聚合酶链式反应（Polymerase Chain Reaction，PCR）是检测各种样品中多种微生物的最广泛使用的分子方法之一。水是传播沙门氏菌、霍乱弧菌和大肠杆菌等致病菌的来源之一，PCR 技术因其快速、特异、灵敏、需样品量少等优势被广泛应用于检测和鉴别水中的沙门氏菌、霍乱弧菌和大肠杆菌等。

4 饮用水中VBNC 状态细菌的检测

饮用水中的细菌可在消毒等因素诱导下进入活的不可培养（Viable But Non-Culture，VBNC）状态。VBNC 状态的细菌可在适当的条件下复苏，对饮用水安全造成危害。例如，当外界环境不利于生长时，霍乱弧菌会进入VBNC 状态，此时霍乱弧菌无法在培养基上进行细胞分裂而生长，但其代谢活动仍在继续，并且仍可以致病[11]。
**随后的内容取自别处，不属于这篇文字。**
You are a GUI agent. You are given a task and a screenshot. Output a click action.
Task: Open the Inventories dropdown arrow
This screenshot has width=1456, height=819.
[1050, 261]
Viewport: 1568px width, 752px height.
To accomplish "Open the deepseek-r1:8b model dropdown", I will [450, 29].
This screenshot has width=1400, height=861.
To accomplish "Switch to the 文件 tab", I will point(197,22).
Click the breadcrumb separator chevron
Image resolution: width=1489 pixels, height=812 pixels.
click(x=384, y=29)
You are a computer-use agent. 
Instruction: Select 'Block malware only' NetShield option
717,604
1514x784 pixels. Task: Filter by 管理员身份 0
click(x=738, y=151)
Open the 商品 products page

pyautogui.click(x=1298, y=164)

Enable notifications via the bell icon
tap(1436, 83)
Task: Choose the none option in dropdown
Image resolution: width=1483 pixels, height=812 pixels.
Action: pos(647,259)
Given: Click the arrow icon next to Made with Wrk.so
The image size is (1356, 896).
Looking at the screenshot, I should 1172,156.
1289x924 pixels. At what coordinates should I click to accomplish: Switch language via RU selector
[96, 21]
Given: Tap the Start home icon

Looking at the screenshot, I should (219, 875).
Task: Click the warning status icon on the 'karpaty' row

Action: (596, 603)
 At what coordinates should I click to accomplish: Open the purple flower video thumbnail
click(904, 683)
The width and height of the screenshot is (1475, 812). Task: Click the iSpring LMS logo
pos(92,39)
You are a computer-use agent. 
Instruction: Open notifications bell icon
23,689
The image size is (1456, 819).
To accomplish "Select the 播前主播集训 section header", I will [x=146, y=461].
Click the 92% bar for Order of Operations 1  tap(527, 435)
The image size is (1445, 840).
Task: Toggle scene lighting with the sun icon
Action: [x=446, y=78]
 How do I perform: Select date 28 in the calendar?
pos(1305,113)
普通的直接活菌计数法无法检测到VBNC 状态的细菌，导致测得细菌总数偏低。使用抗生素作用于VBNC 细菌，由于其具有的抗生素耐受性，使其伸长，可在显微镜下筛选读数，但此方法存在特异性、灵敏度较低等缺点。目前，常用单叠氮丙啶-荧光定量PCR、反转录荧光定量PCR 与应用最大或然数联用、流式细胞仪技术和适宜的细胞活性染料、5-氰基-2,3-二聚氯四唑联合流式细胞术和D2O 标记拉曼光谱联用等技术测定不同活性状态下的细菌数量和浓度[12-13]。

5 结语

我国饮用水微生物污染问题仍然存在，亟待解决。相关部门应重视并加强监督监测，结合我国的水源水质风险、水质净化和水质检验技术水平、污染物健康效应等制定饮用水水源标准，强化源头管控要求，提高饮用水卫生保障水平，保障食品安全。